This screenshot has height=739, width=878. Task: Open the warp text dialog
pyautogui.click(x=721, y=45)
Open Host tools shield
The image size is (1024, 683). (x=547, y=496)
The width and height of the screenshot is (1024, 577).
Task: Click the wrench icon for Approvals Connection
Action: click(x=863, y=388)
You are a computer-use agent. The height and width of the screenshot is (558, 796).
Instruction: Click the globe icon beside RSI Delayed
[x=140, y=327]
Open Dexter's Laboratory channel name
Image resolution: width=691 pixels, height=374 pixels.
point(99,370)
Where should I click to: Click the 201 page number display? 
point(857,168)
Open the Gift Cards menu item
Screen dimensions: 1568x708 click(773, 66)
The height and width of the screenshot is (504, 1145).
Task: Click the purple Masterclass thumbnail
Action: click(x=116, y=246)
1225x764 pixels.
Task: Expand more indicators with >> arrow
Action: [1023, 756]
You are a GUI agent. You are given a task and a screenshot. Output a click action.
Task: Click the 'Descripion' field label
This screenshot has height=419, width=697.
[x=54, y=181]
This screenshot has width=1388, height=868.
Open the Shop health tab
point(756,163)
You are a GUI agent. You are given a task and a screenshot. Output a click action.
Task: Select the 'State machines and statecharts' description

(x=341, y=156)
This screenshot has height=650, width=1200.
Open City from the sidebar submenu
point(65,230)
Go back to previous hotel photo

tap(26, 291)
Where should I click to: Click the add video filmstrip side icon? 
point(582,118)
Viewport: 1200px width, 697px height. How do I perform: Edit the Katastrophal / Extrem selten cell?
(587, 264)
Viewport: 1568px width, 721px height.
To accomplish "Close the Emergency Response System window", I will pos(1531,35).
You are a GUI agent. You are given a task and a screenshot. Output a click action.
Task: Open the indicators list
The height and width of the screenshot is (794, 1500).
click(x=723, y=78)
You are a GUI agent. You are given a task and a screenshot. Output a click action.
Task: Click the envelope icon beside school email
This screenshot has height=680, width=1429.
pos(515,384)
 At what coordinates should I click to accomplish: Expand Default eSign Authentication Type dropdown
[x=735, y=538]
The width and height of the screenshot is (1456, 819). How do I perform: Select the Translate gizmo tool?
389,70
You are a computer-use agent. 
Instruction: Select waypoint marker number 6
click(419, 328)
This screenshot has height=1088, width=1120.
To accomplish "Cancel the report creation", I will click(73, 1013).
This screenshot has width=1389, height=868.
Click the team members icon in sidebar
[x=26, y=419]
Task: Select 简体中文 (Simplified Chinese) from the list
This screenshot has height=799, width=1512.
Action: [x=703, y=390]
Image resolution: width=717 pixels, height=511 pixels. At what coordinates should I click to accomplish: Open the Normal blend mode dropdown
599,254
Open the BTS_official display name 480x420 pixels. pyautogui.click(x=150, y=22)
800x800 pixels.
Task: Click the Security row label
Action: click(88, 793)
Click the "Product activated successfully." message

________________________________________

Exercise prompt >>
Please reproduce every one of the records above, word for word.

Result >>
This screenshot has height=739, width=878. Task: Open the warp text dialog
pyautogui.click(x=721, y=45)
Open Host tools shield
The image size is (1024, 683). (x=547, y=496)
The width and height of the screenshot is (1024, 577).
Task: Click the wrench icon for Approvals Connection
Action: click(x=863, y=388)
You are a computer-use agent. The height and width of the screenshot is (558, 796).
Instruction: Click the globe icon beside RSI Delayed
[x=140, y=327]
Open Dexter's Laboratory channel name
Image resolution: width=691 pixels, height=374 pixels.
point(99,370)
Where should I click to: Click the 201 page number display? 
point(857,168)
Open the Gift Cards menu item
Screen dimensions: 1568x708 click(773, 66)
The height and width of the screenshot is (504, 1145).
Task: Click the purple Masterclass thumbnail
Action: click(x=116, y=246)
1225x764 pixels.
Task: Expand more indicators with >> arrow
Action: [1023, 756]
You are a GUI agent. You are given a task and a screenshot. Output a click action.
Task: Click the 'Descripion' field label
This screenshot has height=419, width=697.
[x=54, y=181]
This screenshot has width=1388, height=868.
Open the Shop health tab
point(756,163)
You are a GUI agent. You are given a task and a screenshot. Output a click action.
Task: Select the 'State machines and statecharts' description

(x=341, y=156)
This screenshot has height=650, width=1200.
Open City from the sidebar submenu
point(65,230)
Go back to previous hotel photo

tap(26, 291)
Where should I click to: Click the add video filmstrip side icon? 
point(582,118)
Viewport: 1200px width, 697px height. How do I perform: Edit the Katastrophal / Extrem selten cell?
(587, 264)
Viewport: 1568px width, 721px height.
To accomplish "Close the Emergency Response System window", I will pos(1531,35).
You are a GUI agent. You are given a task and a screenshot. Output a click action.
Task: Open the indicators list
The height and width of the screenshot is (794, 1500).
click(x=723, y=78)
You are a GUI agent. You are given a task and a screenshot. Output a click action.
Task: Click the envelope icon beside school email
This screenshot has height=680, width=1429.
pos(515,384)
 At what coordinates should I click to accomplish: Expand Default eSign Authentication Type dropdown
[x=735, y=538]
The width and height of the screenshot is (1456, 819). How do I perform: Select the Translate gizmo tool?
389,70
You are a computer-use agent. 
Instruction: Select waypoint marker number 6
click(419, 328)
This screenshot has height=1088, width=1120.
To accomplish "Cancel the report creation", I will click(73, 1013).
This screenshot has width=1389, height=868.
Click the team members icon in sidebar
[x=26, y=419]
Task: Select 简体中文 (Simplified Chinese) from the list
This screenshot has height=799, width=1512.
Action: [x=703, y=390]
Image resolution: width=717 pixels, height=511 pixels. At what coordinates should I click to accomplish: Open the Normal blend mode dropdown
599,254
Open the BTS_official display name 480x420 pixels. pyautogui.click(x=150, y=22)
800x800 pixels.
Task: Click the Security row label
Action: click(88, 793)
Click the "Product activated successfully." message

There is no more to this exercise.